Allerdings, was mich zuletzt um den Schlaf hätte bringen können, kann ich euch jetzt nicht mehr sagen. Ich sitze hier mit einer Haube auf dem Kopf, die voller Elektroden ist, die sowohl Gehirnströme empfangen als auch Strahlung und Wellen verschiedenster Art zielgerichtet in alle möglichen Bereiche meines Gehirns senden können. Die Prozedur, bei der man bestimmte Gedanken genauer gesagt Emotionen löscht, ist etwas unangenehm, denn das zuvor eingenommene Konzentrin sorgt dafür, dass man die fehlerhaften Gedanken zuerst einmal sehr intensiv erlebt, so dass man wirklich kein Stück mehr vom Unangenehmen abschweifen kann. Aber nur so kann garantiert werden, dass der Arzt den zu löschenden Gedanken im Gehirn richtig erkennen kann und nicht aus Versehen einen Gedanken entfernt, der eigentlich nicht gelöscht werden sollte. Ohne das Konzentrin könnte zu viel, zu wenig oder falsch gelöscht werden.
»So, waren das alle Gedanken aus deiner fürchterlichen Schulzeit?«
Ich überlege kurz. »Im Moment fallen mir keine dieser kleinen aber stetig nervenden Gedanken mehr ein, die in letzter Zeit unerträglich in meinem Kopf gekreist sind.«
»Jetzt, wo du weißt, wie es sich anfühlt, können wir uns an die tiefer sitzenden traumatischen Gedanken wagen.« Der Neurologe sieht mich besorgt an. »Es ist sehr wahrscheinlich, dass es jetzt heftig wird.
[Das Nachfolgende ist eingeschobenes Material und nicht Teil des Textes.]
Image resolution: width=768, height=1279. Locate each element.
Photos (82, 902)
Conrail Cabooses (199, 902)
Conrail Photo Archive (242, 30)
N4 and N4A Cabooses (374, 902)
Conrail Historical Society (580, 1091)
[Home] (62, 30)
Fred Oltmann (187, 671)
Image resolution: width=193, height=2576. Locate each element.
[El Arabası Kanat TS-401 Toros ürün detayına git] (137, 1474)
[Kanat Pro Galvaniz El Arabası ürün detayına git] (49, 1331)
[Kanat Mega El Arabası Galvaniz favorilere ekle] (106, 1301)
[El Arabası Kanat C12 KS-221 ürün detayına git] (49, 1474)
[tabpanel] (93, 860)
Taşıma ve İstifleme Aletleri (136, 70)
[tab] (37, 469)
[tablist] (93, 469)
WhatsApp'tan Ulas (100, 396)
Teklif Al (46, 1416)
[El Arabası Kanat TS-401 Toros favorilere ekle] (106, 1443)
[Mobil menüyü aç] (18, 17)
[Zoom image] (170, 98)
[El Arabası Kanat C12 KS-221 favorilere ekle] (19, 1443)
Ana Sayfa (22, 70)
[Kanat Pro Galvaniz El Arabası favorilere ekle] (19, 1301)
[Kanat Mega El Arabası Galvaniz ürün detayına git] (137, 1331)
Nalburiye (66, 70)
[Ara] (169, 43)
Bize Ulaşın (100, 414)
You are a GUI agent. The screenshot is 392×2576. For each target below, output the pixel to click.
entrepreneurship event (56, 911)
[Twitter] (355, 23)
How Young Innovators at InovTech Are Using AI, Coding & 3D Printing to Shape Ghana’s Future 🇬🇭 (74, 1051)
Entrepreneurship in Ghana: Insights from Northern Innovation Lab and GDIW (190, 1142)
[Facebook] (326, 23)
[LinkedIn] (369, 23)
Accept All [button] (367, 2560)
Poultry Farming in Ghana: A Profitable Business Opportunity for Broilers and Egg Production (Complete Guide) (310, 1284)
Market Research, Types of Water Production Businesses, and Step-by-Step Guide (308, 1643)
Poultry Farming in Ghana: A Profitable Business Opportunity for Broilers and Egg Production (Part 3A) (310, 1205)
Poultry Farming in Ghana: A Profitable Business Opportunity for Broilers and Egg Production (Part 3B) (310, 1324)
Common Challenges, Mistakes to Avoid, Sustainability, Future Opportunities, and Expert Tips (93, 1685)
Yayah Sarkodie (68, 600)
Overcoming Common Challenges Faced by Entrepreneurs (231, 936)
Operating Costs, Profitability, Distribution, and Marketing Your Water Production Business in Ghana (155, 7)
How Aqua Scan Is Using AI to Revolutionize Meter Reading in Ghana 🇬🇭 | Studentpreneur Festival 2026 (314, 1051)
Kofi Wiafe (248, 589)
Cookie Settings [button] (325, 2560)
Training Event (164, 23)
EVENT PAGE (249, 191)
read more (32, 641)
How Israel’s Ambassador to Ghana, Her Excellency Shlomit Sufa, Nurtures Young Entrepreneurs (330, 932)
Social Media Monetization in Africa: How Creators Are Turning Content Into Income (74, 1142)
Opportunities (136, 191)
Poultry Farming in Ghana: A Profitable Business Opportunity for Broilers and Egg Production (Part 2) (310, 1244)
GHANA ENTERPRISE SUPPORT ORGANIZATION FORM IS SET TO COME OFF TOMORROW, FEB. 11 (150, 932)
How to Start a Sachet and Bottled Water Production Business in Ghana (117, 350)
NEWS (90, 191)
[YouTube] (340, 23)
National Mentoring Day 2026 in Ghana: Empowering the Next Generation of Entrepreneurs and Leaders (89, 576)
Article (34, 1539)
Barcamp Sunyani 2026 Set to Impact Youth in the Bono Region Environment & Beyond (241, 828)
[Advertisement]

Ich kenne schließlich deine Geschichte, aber danach kannst du schlafen wie ein komatöses Baby.«
Ich weiß, was der Arzt meint, aber eigentlich raubt mir das Attentat nicht mehr den Schlaf. Jedoch gehe ich davon aus, es hat nachhaltig etwas in mir verändert. Auch wenn ich noch oft daran denke, wie man versuchte, mich zu töten, andere unbedeutende Kleinigkeiten wie ein doofer Spruch von einem Lehrer vor langer Zeit oder von irgendeinem Mitschüler, dessen Namen und Gesicht ich längst vergessen habe, fand ich bisher viel schlafraubender. Trotzdem kann es nicht schaden, dieses wahrscheinlich tief sitzende Trauma, was von weit unten immer wieder versucht, nach meiner Seele zu greifen, zu vernichten. Ich konzentriere mich also mit aller Kraft auf den Moment, als ich von der jungen Frau niedergestochen wurde. Mir wird schnell klar, der Arzt hat mich zu Recht gewarnt, es wird geradezu unerträglich intensiv, aber selbst wenn ich wollte, ich bin durch das Konzentrin nicht mehr fähig den Gedanken zu stoppen.